I was recently at my sister's house. She still plays World of Warcraft and The Sims. She told me there are now a couple servers of Classic WoW "Hardcore" where if you die, you die and have to start over - though there is an option to move your character to one of a few realms and continue playing. This sounds like a terrible idea. Why would you want to do this, I asked? Can you at least buy a horse (to get around more quickly)? No, no option for a horse until level 40. She has not just tried this once, she is on character #8 or something because she is determined to get to 40.

Well, I got home from the visit, fired up Wow, paid the 2-month minimum, and started a character on this terrible server. Why would I do that?! I don't know. I got to level 11 and was cheated by the stupidly fast respawn of a named quest mob I had just killed. I may log back in to some old characters on a regular server. Or I may not, since the people I knew there are long gone. Have so far successfully avoided new Diablo and Baldur's Gate, both of which I am sure I would like and lose some number of months to.

I recently found Project Highrise (2016) - similar to Sim Tower, except you don't have to worry about elevators. You just need one regular and one hotel service elevator for the whole place.

Euchre or Pinochle would be fun. (Never heard of Euchre til I moved to Illinois.) I recently moved to a new community and may see if there are any card or board game groups at some point. Or even try to start one. Probably not tho.

Ghidorah, you don't have to keep playing that! It sounds terrible.
posted by Glinn at 7:04 AM on January 22 [2 favorites]
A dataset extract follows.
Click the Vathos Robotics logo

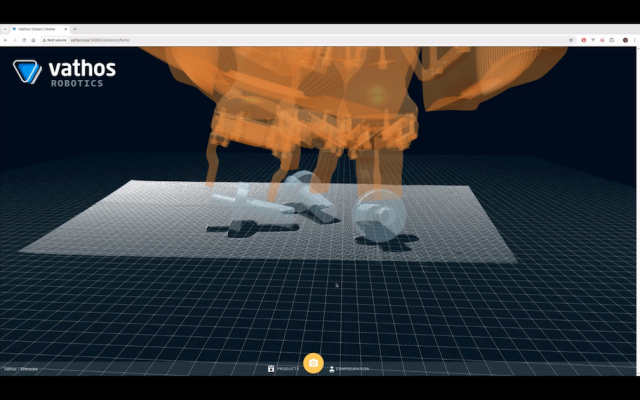65,72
I recently went through a pretty radical downsizing of my book, comic, and game collections. The old floppies that I still hadn't didn't add up to much in the way of cash value, so I ended up with about $200 store credit at the local comics 'n games shop...even though the point of the whole exercise was to free up shelf space.
I ended up buying a copy of "Cosmic Encounter", which has been around forever, has quite the reputation, and which I've never played. If anyone's in the Omaha area and wants to give a go, message me!
posted by Ipsifendus at 7:07 AM on January 22 [2 favorites]


We play Bananagrams at my house, and it's so great.

As my kids have grown up, their vocabularies have grown and now they beat me most of the time. One of them also converted his girlfriend to be a Banangrams devotee, and she's super fierce! Over Christmas break we bought a second set, marked the new tiles with a small dot, and combined them so we could experiment playing with seven people and all 288 tiles. It was awesome.

(I also like to play Q-Less when there's no one around. Regrettably, it looks sold out again.)
posted by wenestvedt at 7:07 AM on January 22 [4 favorites]


My brother has been trying to use board games with his two kids (one teenager, one a tween) as a small attempt to stave off TOO much TV/screentime. So far chess was the biggest thing with my niece, and the nephew they were still figuring out "their" thing. I tracked down a copy of the Klutz Press Book of Classic Board Games (they're out of print) for him for Christmas; I have a copy myself, and me and an old boyfriend were seriously into it, and continued to play one game from it in particular when we were in the "broke up but stayed friends" stage. I understand that he started flipping through it as soon as he opened it, and even tried out a couple games with the kids within the hour.

That book and another puzzle game I got as a tween myself were longtime go-to's when I was heading to a friend gathering; the puzzle game is this weirdly fascinating multiple-puzzles-in-one set. I'm going to describe it - the whole thing comes in a plastic case, and the cover of the case has a grid of pegs on it, each peg being one of four different shapes. Inside the case are about 50 or so plastic pieces, each with either two or three holes that each also match up with one of those four shapes. And printed inside the case is a list of the puzzles - you only use half the pieces at a time, and the puzzles tell you which pieces to use for each. It's weirdly engrossing, and can be either a solo or a group thing.

I fell HARD for Exploding Kittens when I encountered it. It's a nearly perfect parlor game - it's easy to teach people the concept and rules, the games are fairly short, and it's even fun for the people who've lost out to watch the remaining gameplay.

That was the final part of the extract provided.